The teacher asked me to say a few words about this motivational message. I knew she expected me to endorse this psychobabble pabulum, but I just couldn’t bring myself to mislead these young people.
I told them that dreaming about what you want to do with your life is pretty useless. Wishing and wanting accomplish nothing. You should instead work hard, learn how to deal with failure and be willing to sacrifice doing what feels good today for something better tomorrow.
Some adults may advise you to follow your dreams, but that’s terrible advice. What you accomplish in your life is not determined by your aspirations, but rather by your talent, hard work and luck.
We are not created equally when it comes to our abilities to become musicians, plumbers, doctors or chefs. Some of you are academically gifted, while others can play a song on the piano after listening to music on the radio. If your teachers and parents have been honest with you (and you have been honest with yourself), you should know by now your aptitude for various jobs. Don’t waste your time dreaming about becoming something for which you have no ability.
Many people squander these talents because they are lazy and lack self-control. Speak with your grandparents about any regrets they have about their lives. They won’t talk much about their dreams. Instead, I bet they’ll mostly feel badly for not working hard enough to develop their talents. Each you have special skills that will help you live a life with purpose. Those talents are like gifts, but they cannot be opened easily. You need to develop lots of self-discipline to develop those abilities.
I understand that this “follow your dreams” stuff makes you feel good, but adults should help you focus on the values that will help you be successful and happy.
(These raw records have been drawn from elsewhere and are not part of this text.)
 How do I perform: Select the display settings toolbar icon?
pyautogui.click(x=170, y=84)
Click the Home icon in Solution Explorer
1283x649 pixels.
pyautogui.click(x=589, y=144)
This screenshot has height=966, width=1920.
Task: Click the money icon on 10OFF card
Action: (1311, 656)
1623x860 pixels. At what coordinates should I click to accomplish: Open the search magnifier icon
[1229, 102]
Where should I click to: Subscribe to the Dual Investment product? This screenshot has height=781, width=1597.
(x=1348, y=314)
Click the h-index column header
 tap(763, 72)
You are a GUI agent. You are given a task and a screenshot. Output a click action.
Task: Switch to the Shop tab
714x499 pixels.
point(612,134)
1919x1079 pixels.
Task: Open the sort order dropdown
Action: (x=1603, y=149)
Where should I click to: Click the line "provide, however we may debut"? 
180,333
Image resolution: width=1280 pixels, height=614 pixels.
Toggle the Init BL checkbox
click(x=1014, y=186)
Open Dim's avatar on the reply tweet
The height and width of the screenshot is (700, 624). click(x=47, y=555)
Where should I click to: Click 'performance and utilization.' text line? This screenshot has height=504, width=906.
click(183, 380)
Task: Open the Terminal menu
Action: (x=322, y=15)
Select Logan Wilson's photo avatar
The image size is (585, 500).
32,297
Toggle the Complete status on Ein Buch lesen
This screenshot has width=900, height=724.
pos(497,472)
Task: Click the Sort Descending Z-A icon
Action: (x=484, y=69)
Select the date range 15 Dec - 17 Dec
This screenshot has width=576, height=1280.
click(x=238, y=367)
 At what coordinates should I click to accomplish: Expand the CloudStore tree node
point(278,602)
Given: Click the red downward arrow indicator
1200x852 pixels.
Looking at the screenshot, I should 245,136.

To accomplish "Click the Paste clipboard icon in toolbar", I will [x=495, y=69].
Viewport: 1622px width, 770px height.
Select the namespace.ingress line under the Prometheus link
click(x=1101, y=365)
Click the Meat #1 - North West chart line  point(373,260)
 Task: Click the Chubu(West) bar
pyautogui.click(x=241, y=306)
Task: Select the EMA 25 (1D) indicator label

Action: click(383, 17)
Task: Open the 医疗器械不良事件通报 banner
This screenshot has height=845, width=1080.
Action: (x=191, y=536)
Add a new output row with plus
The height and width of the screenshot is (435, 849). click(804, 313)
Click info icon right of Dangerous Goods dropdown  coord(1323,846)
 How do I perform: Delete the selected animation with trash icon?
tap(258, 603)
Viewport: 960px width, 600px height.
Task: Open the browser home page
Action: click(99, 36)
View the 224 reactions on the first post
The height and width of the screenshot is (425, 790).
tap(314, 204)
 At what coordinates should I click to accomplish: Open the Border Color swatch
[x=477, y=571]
Other than being a person of integrity, self-control is perhaps the single most important skill you need to develop in your life.
Finally, while talent and hard work matter a great deal, luck also plays a big part in how you develop into adulthood. Some of you were born into families with modest resources, while others had many financial benefits. Some of your parents are loving and supportive, while others are disengaged. Throughout your life, recognize that chance occurrences will impact you significantly.
I finally got around to speaking about careers in psychology, and the teacher thanked me for my “interesting” comments. I knew what that means. I’ve never been invited back to speak with her class.
Dr. Gregory Ramey is a child psychologist at Dayton Children’s Medical Center.